Some points from the DF15 presentation that Nate linked to.

  • You can only have 2 active debugger threads in an Org.
  • You can't, currently, debug asynchronous code (some allowances for test contexts)
  • It's only available via the Eclipse Debugger Plugin. There is an API, but it is still in flux and isn't going to be made public yet.
  • The Debugger is an Add-On Product because:
    • It is a very limited resource
    • Every debugging session is a transaction that lasts up to 30 minutes
    • Each transaction needs a thread and a database connection
  • Debugger sessions are only available in Sandboxes orgs
    • They have the available capacity where as productions orgs are tuned for performance
    • Debugger Sessions are shared across your pool of sandboxes

So, if:

  • you are happy using Eclipse as an IDE,
  • can get someone to talk to your Account Executive to get it turned on,
  • can afford however much it costs for the add on feature (See @Yo Force's answer for sample pricing),
  • are debugging in a Sandbox,
  • and only need two active debugging sessions at any one time

Then I'd say it is a great feature as demoed.

In terms of actual usage, Chris Peterson has some comments on it in the Code Coverage podcast.

January 2016 - There are some more details in the blog post The Apex Interactive Debugger. This includes how an ISV might be able to debug in the subscriber Org and how it might be possible to create a sandbox from a developer edition org.


The answer I got from My Account Executive: The cost is 18,000 USD a year and it requires some internal approvals before it can be sold...


I convinced my PM that I needed the debugger for my recent project. I have not really used it much however, as I ended up doing so much front end work. Also, with lots of unit tests, you don't need it as much either.

One thing that was very annoying was that any time metadata on the project gets saved, your session gets killed. Which was a lot.

However, in general, the debugger works very well.

  • It is pretty fast (maybe 1-2 seconds to stop at a break point)
  • It works for triggers
  • It works on Page controllers - ie, you visit the page with the break point enabled, and it catches it no probs.
  • It even works for Apex lightning controllers ( I am using an embedded lightning lookup component that I built in my VisualForce page )

Here is the evidence: picture of code being debugged by force.com debugger

Caveats:

It does not work currently with Eclipse 4.5 (for me anyway).
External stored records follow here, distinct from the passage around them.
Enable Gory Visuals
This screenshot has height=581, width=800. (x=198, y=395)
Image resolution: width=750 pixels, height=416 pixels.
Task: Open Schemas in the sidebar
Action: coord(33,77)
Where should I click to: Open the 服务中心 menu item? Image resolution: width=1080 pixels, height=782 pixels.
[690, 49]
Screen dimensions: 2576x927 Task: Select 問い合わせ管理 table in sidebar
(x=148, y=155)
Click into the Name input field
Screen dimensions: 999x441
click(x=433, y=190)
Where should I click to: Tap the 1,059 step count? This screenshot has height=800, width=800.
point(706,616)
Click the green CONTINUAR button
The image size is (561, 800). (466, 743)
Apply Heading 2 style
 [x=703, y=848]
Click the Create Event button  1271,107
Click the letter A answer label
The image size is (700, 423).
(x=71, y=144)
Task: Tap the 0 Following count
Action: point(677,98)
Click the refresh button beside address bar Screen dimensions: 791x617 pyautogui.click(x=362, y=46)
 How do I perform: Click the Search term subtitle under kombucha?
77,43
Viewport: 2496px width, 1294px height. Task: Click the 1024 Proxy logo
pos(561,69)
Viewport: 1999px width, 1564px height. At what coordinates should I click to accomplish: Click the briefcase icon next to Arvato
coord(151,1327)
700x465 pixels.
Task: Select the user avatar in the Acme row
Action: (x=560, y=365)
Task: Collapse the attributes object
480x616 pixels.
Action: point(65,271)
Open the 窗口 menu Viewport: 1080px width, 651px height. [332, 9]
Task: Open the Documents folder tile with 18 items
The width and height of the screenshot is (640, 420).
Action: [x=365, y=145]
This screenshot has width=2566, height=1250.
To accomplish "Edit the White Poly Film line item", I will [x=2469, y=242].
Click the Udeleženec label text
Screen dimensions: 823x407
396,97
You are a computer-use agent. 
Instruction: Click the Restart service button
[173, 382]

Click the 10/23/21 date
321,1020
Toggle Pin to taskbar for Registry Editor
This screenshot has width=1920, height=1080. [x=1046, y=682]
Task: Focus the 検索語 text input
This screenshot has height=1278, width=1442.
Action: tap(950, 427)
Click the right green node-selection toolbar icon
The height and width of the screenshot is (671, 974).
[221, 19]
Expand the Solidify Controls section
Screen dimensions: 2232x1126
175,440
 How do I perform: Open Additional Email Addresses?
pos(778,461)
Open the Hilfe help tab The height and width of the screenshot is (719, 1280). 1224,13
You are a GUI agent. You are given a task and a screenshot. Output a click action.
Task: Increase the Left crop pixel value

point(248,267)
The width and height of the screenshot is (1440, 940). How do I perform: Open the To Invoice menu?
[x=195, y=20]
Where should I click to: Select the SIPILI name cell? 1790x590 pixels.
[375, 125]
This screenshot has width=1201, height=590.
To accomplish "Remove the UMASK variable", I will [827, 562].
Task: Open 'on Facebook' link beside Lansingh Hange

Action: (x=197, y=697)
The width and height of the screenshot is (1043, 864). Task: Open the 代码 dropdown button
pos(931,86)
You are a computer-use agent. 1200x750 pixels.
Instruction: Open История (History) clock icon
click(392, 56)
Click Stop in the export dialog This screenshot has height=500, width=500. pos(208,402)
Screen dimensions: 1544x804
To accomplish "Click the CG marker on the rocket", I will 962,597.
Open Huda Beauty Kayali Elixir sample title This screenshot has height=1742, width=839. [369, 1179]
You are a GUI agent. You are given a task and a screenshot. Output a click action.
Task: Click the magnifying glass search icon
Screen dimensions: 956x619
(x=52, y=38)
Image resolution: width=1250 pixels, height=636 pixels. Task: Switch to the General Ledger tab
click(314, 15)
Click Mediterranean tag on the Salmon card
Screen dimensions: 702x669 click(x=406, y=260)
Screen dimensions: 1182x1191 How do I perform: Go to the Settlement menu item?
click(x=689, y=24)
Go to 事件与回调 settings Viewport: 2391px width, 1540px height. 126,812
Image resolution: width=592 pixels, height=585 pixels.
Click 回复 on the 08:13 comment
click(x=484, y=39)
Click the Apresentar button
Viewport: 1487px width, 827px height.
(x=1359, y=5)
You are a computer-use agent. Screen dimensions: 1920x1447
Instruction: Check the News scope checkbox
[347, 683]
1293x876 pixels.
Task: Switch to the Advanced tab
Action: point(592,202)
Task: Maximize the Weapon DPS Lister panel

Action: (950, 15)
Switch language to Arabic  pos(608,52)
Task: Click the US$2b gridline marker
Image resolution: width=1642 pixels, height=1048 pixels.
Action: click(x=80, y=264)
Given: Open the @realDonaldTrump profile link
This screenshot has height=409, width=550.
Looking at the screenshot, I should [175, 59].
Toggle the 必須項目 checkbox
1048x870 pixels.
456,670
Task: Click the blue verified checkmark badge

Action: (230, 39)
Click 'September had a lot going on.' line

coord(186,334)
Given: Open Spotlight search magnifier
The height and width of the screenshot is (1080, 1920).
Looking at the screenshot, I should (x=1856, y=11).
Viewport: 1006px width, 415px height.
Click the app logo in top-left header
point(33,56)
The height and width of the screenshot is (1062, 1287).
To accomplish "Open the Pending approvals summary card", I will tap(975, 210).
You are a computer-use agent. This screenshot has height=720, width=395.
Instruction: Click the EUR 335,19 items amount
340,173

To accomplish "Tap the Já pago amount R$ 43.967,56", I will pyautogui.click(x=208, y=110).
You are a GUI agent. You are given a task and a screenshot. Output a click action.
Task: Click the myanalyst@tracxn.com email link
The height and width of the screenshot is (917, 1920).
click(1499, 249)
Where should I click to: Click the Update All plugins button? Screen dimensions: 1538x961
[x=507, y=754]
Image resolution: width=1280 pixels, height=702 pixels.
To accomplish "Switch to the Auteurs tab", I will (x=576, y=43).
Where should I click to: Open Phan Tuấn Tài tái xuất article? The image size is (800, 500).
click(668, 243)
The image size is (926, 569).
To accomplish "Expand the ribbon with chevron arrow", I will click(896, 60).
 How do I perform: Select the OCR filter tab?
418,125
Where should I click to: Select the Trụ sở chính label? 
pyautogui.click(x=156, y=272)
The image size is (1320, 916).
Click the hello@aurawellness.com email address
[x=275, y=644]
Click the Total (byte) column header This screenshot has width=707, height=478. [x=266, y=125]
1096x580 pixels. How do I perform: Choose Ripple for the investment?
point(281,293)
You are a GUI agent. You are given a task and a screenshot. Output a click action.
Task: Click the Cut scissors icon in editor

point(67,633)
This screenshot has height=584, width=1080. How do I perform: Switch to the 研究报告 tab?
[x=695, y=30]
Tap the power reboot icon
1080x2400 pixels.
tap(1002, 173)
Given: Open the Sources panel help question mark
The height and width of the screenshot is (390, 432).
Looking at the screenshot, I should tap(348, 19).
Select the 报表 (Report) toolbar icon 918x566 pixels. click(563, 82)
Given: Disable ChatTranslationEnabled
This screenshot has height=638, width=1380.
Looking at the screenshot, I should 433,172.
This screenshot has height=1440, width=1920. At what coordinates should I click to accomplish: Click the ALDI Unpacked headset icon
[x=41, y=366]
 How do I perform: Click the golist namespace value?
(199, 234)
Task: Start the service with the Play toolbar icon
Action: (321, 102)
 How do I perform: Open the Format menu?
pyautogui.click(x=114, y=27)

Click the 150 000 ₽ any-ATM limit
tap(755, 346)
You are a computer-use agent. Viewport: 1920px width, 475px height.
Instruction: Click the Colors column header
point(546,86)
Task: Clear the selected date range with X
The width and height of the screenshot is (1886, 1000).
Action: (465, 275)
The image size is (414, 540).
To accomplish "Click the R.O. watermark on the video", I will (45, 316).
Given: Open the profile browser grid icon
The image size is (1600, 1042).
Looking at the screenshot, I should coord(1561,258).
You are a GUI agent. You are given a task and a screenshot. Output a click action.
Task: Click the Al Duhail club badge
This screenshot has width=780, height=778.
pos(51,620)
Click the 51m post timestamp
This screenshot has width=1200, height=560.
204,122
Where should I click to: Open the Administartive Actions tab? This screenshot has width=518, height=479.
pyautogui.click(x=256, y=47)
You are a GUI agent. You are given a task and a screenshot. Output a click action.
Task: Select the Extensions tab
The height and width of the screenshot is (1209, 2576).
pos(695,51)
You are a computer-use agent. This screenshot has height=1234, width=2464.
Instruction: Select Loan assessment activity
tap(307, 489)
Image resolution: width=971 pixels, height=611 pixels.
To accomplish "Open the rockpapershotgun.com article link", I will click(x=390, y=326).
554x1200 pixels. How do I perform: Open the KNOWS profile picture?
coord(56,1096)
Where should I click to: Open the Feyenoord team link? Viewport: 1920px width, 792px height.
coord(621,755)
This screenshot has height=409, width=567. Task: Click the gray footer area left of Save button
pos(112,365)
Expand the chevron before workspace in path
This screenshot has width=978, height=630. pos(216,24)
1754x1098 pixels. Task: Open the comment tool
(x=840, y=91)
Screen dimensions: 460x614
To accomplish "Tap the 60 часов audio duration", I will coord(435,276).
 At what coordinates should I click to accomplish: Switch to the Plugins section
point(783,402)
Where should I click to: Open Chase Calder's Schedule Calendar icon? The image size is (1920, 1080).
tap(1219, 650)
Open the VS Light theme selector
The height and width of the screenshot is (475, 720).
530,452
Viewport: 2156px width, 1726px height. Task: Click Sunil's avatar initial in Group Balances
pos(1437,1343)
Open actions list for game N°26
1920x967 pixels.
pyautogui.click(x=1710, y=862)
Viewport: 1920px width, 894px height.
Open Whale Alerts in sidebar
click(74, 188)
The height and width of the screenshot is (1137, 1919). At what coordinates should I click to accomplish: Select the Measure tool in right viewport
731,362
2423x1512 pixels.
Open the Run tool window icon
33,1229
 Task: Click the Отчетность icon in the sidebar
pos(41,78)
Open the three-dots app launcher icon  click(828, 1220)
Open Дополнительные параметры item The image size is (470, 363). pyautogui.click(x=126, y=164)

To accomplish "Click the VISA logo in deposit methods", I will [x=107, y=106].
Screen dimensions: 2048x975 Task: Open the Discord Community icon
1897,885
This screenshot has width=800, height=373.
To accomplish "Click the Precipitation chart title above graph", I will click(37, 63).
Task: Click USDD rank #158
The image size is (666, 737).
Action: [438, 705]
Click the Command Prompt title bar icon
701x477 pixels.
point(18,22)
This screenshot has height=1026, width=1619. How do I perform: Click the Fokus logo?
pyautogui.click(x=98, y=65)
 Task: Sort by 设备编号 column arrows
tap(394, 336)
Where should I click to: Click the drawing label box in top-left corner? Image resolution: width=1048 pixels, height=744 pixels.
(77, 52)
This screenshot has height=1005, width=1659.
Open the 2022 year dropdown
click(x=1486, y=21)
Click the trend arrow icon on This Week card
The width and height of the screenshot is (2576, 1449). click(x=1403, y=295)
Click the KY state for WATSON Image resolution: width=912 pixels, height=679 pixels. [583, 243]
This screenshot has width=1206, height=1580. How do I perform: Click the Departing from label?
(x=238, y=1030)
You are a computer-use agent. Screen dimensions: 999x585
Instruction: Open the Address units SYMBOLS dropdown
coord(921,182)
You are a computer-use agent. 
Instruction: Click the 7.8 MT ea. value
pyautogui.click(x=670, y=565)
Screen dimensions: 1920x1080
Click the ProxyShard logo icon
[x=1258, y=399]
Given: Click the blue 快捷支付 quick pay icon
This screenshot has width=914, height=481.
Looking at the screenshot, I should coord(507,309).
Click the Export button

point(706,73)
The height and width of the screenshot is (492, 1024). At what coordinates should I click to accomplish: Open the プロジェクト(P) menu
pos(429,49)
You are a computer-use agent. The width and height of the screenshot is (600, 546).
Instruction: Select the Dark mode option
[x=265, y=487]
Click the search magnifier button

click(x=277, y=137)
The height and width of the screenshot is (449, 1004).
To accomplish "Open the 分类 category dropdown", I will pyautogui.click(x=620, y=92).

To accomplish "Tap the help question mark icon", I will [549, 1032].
The entire Force.com environment failed to load.

Also make sure you follow the process described here. I had a lot of trouble with the debugger until I followed this process exactly (I initially just made a Force.com debug configuration and started a session without setting up the perspective first as described in the above webpage - it failed to stop at any of my break points)

And finally, yeah, I think it's costing over 1200 a month, which given how much I've used it is probably not worth it, unfortunately. However, given a different project and different mix of coding tasks, it could be extremely useful.